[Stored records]
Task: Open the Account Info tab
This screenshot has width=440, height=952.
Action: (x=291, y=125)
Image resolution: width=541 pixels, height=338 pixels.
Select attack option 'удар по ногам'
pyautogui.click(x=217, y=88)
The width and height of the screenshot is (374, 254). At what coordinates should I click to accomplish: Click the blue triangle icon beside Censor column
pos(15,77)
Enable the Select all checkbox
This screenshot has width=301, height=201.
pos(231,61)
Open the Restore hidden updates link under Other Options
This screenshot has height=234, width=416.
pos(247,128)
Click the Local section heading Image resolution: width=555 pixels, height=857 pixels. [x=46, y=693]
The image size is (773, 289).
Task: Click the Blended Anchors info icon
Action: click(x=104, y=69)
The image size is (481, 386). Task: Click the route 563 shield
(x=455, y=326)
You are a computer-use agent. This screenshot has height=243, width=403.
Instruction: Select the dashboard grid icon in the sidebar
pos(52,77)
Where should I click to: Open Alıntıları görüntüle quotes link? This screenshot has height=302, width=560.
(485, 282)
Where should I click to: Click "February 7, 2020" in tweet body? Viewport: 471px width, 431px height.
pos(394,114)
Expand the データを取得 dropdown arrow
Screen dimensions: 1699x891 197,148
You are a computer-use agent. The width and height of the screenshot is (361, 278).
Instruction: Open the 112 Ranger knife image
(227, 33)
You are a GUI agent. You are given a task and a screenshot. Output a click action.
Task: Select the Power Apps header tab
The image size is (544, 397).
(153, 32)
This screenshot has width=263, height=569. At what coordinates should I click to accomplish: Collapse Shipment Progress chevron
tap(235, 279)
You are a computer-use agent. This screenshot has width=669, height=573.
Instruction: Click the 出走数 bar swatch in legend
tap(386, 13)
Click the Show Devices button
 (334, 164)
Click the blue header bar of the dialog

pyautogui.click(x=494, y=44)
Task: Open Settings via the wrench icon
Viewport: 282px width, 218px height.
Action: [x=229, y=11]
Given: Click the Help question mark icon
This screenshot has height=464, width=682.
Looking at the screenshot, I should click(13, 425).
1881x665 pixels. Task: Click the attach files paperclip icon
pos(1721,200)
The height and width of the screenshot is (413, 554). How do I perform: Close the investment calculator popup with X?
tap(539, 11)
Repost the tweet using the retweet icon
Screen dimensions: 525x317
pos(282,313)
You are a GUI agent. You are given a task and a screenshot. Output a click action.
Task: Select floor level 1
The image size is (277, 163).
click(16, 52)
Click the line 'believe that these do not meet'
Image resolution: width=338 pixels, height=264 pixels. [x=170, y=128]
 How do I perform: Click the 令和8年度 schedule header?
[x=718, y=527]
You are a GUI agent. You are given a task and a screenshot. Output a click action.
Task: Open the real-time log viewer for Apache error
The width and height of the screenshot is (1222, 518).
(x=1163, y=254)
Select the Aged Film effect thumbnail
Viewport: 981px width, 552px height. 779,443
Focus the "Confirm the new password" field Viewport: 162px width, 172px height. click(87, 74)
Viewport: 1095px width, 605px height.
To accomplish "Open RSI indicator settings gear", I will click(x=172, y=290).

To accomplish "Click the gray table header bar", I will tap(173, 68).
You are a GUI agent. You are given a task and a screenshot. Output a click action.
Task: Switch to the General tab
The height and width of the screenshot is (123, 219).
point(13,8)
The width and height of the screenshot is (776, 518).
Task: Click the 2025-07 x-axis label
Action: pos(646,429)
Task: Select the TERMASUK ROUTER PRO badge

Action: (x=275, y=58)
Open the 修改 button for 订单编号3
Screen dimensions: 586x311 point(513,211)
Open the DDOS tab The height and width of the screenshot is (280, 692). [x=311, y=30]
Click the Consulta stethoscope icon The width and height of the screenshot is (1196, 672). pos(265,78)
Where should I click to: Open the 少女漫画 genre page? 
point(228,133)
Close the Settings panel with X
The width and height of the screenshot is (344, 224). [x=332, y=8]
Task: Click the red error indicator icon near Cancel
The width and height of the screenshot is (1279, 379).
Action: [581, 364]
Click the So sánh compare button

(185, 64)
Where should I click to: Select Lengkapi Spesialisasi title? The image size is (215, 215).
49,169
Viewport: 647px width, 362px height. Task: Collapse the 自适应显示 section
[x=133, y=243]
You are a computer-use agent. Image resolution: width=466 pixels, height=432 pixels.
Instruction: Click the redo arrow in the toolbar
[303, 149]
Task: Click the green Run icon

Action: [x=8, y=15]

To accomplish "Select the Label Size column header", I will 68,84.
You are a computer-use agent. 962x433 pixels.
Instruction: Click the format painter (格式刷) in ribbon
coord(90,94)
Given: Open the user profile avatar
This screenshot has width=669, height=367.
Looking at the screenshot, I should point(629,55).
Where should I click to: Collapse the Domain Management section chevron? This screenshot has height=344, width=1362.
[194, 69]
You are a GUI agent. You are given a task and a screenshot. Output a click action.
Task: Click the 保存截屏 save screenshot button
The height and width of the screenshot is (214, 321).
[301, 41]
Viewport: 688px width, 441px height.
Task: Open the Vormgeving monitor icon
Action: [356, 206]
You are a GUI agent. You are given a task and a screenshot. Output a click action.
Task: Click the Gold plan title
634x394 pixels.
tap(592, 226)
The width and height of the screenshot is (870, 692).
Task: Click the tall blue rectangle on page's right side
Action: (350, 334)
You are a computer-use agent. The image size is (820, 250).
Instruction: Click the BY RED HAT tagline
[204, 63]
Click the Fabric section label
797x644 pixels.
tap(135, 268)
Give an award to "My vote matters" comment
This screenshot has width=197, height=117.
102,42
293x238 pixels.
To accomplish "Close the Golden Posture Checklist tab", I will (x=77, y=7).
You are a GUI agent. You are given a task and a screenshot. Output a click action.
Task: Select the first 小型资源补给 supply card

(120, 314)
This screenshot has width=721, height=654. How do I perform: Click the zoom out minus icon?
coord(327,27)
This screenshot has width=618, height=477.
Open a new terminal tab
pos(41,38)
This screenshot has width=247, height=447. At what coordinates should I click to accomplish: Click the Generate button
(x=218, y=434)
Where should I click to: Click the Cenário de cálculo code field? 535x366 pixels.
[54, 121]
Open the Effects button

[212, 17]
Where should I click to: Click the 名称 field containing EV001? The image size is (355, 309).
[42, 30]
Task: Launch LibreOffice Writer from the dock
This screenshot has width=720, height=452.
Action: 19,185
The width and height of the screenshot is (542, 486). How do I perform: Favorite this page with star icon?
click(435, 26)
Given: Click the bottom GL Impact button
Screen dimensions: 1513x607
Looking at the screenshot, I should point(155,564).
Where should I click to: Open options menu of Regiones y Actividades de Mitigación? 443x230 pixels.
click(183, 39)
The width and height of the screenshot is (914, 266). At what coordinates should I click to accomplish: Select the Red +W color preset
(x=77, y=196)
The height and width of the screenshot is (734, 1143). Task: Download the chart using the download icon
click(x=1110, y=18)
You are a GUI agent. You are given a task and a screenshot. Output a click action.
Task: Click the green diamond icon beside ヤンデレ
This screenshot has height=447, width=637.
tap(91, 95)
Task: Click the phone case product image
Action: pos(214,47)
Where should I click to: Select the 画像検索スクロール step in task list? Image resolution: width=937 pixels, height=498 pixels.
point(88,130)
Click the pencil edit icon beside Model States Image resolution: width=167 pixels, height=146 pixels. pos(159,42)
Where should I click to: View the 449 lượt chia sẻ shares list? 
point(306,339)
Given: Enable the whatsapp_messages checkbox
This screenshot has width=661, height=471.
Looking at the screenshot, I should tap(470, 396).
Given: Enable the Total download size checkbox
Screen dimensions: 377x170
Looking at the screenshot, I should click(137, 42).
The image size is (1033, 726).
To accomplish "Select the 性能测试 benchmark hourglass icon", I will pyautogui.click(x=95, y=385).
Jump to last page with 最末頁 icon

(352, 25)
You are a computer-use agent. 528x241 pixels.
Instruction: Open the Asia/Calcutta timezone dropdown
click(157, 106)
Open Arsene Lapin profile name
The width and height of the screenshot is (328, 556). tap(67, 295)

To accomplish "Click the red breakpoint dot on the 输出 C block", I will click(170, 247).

(What you are asked to do): Look through the entries, and return every line that the word "checkbox" appears in.

(Answer box):
Enable the Select all checkbox
Given: Enable the whatsapp_messages checkbox
Given: Enable the Total download size checkbox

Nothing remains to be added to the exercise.